2. The method according to claim 1, characterized in that, The raw data is categorized by region and type.
3. The method according to claim 1, characterized in that, The data mining algorithm employed includes cluster analysis, which includes: Based on the natural gas sales scenario, the number of clusters for the preprocessed data is determined to be k; Based on the cluster centers of the k clusters of the preprocessed data, calculate the membership degree of each data point in the preprocessed data to its respective cluster; Based on the membership degree of each data point in the preprocessed data to its respective cluster, the clusters to which each data point in the preprocessed data belongs are adjusted until the clustering is completed, and the clustering analysis results are obtained. The clustering results include k clusters that have been clustered, and each cluster includes at least one data point.

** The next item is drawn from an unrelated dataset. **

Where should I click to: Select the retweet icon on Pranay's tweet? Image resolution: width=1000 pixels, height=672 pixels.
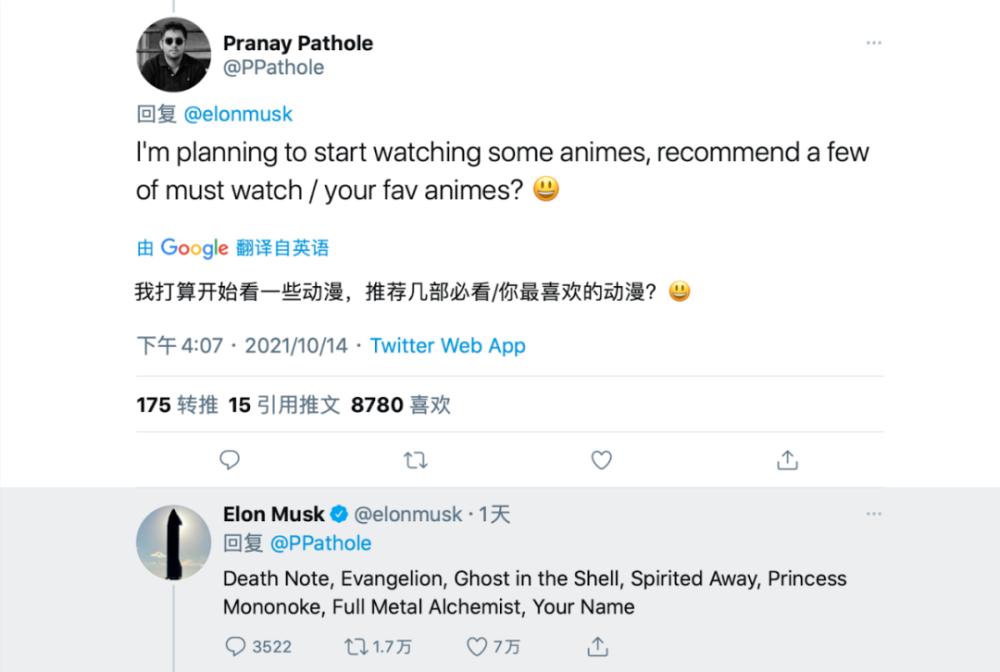click(416, 459)
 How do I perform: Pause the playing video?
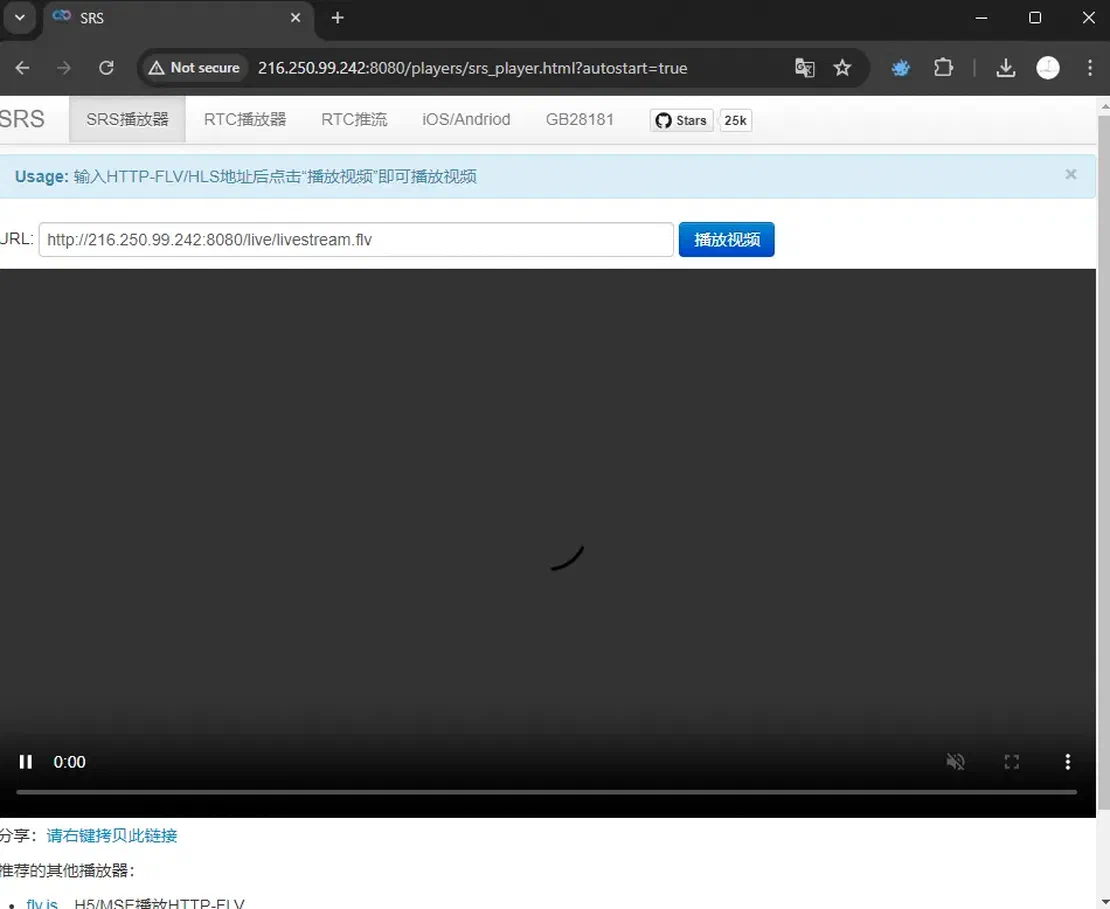pyautogui.click(x=26, y=762)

4. The method according to claim 3, characterized in that, After the cluster analysis is completed, the method further includes: From the k clusters, select the data in the first cluster as a subset of data; Construct a regression tree based on the aforementioned subset of data; Based on the regression tree, a predictive model for the sales data of the natural gas is generated.
5. The method according to claim 1, characterized in that, The method further includes: In response to a query operation on natural gas sales-related data, data corresponding to the query operation is obtained from the relevant data, which includes the raw data and the post-processed analytical data. The data corresponding to the query operation in the relevant data will be visualized.

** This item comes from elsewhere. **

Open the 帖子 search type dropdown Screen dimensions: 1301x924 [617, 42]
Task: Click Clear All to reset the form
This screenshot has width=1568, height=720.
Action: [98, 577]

6. The method according to claim 5, characterized in that, The query operation refers to the query operation based on the first filter condition; The step of visualizing the data corresponding to the query operation from the relevant data includes: The data that meets the first filtering criteria from the relevant data will be visualized.
7. A data analysis device, characterized in that, The device includes: The data acquisition module is used to acquire raw data related to natural gas sales; The preprocessing module is used to preprocess the original data to obtain preprocessed data; The data analysis module is used to analyze the preprocessed data using data mining algorithms to obtain data analysis results; The post-processing module is used to perform data post-processing on the data analysis results to obtain post-processed analysis data, which provides data support for enterprise decision-making.
8. A computer device, characterized in that, The computer device includes a processor and a memory, the memory storing a computer program, which is loaded and executed by the processor to implement the data analysis method according to any one of claims 1 to 6.
9. A computer-readable storage medium, characterized in that, The computer-readable storage medium stores a computer program, which is loaded and executed by a processor to implement the data analysis method according to any one of claims 1 to 6.
10. A computer program product, characterized in that, The computer program product is loaded and executed by a processor to implement the data analysis method according to any one of claims 1 to 6.